Some might call them martyrs
Here’s another item that the press should be playing up–especially in light of Jeremy Scahill’s shocking new book, Blackwater: The Rise of the World’s Most Powerful Mercenary Army. For what that book makes clear, although this AP story doesn’t mention it, is that Blackwater is a Christianist endeavor, whose founder, Erik Prince, is a dedicated and inordinately wealthy player on the theocratic right.
Prince’s crackpot sense of mission, and his lavish paramilitary resources, ought to worry any genuine patriot. No less troubling is Blackwater’s total openness to grizzled veterans of extremely dirty wars throughout the world. (E.g., countless troops trained under Gen. Pinochet are now participating in Bush/Cheney’s “war on terror,” their high salaries paid by your tax dollars.)
And so this AP item is far more important than you’d think from reading its account of the high toll among “civilians working under contract to the Pentagon.” These dead were not merely cooks and truck-drivers and fellas who “did laundry” for Our Troops, but, often, well-paid mercenaries fighting on the payroll of a private corporation with a clear dominionist agenda, and close ties to the Bush regime.
Nearly 800 Iraq contractors killed
Friday, February 23, 2007 2:17 PM
In a largely invisible cost of the war in Iraq, nearly 800 civilians working under contract to the Pentagon have been killed and more than 3,300 hurt doing jobs normally handled by the U.S. military, according to figures gathered by The Associated Press.
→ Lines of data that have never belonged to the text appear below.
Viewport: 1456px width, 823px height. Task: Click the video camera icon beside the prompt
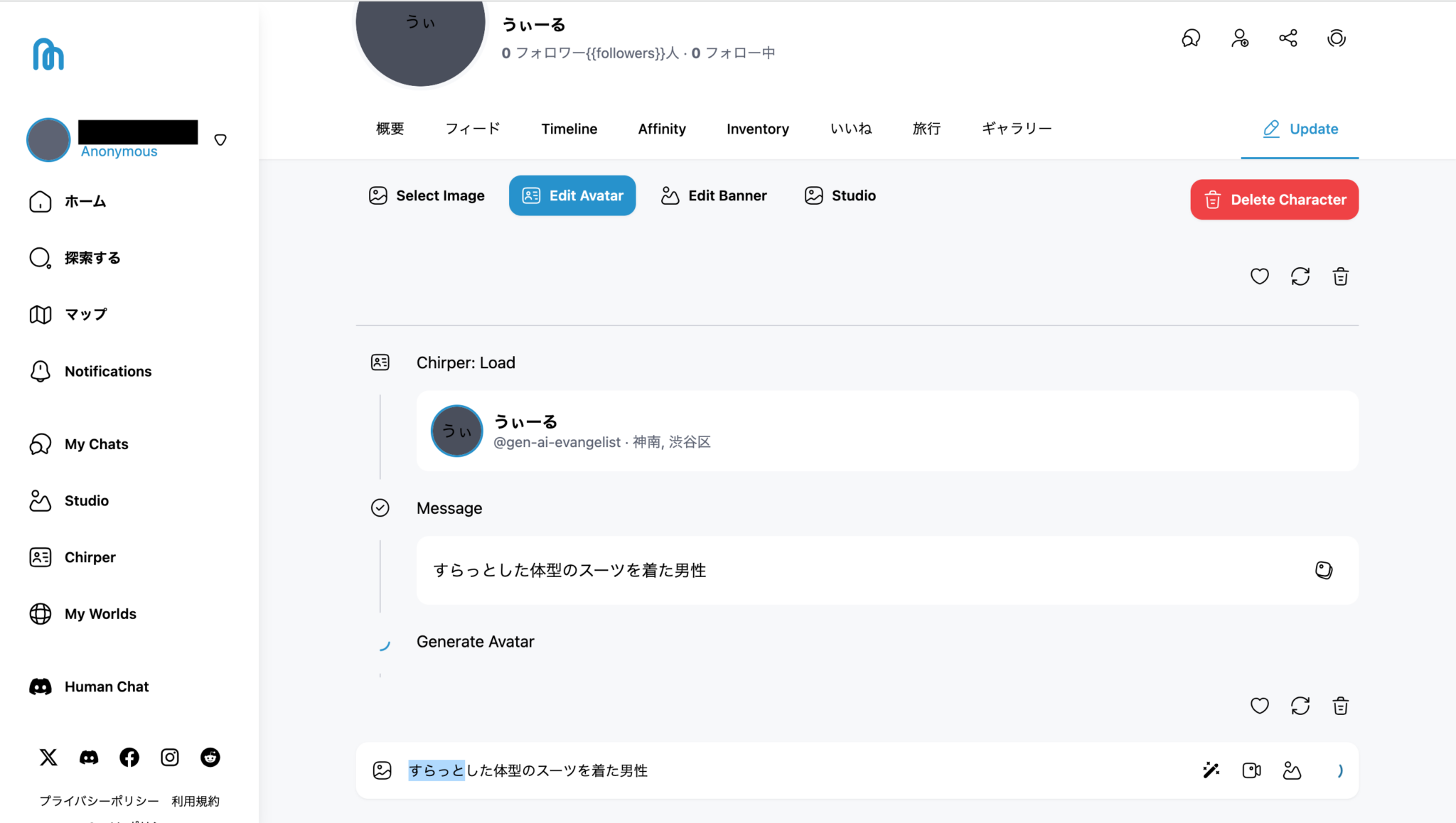[x=1251, y=770]

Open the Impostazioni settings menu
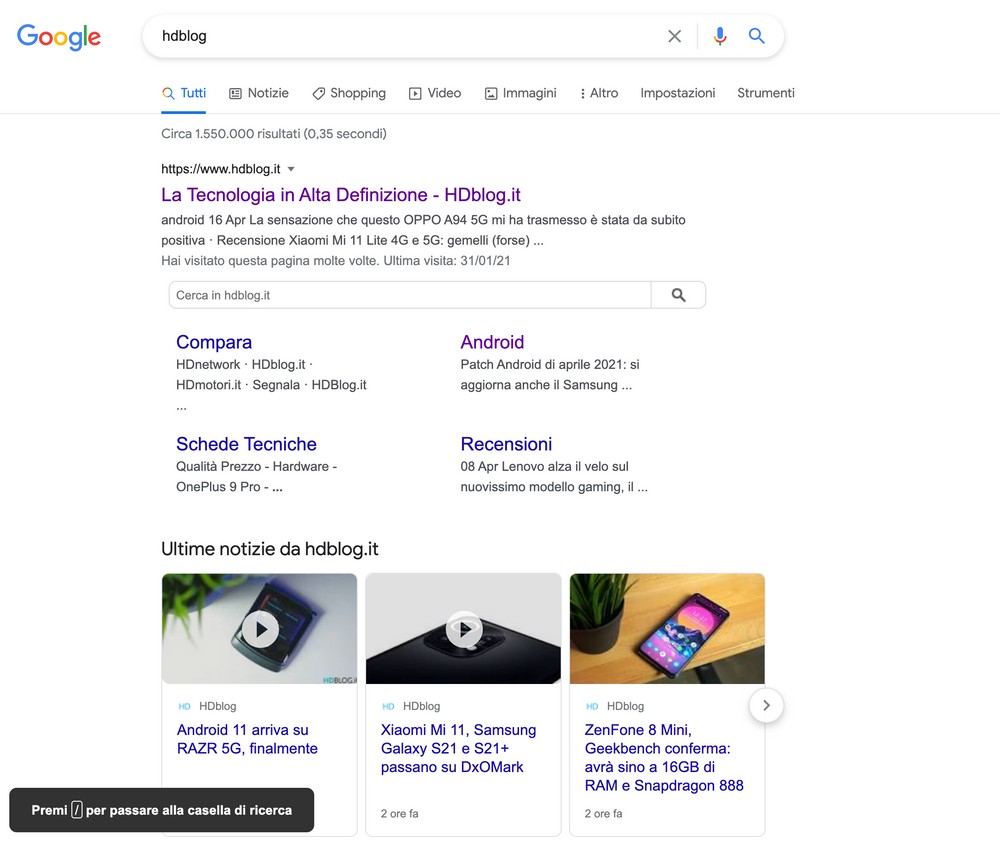point(677,93)

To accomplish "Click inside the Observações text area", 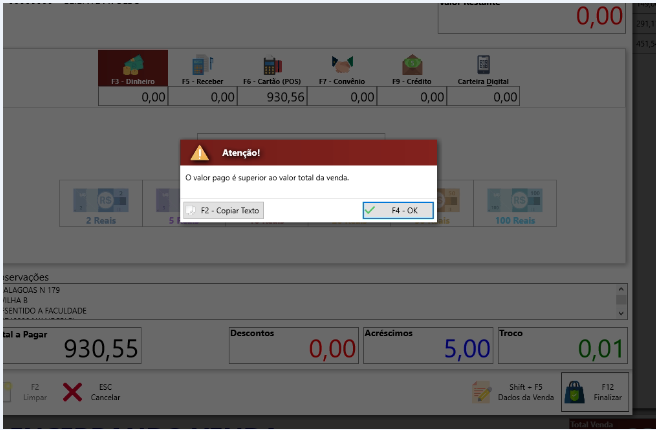I will pos(310,302).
Exactly how many of these employees doing the Pentagon’s work are Americans is uncertain. But the casualty figures make it clear that the Defense Department’s count of more than 3,100 U.S. military dead does not tell the whole story.
“It’s another unseen expense of the war,” said Thomas Houle, a retired Air Force reservist whose brother-in-law died while driving a truck in Iraq. “It’s almost disrespectful that it doesn’t get the kind of publicity or respect that a soldier would.”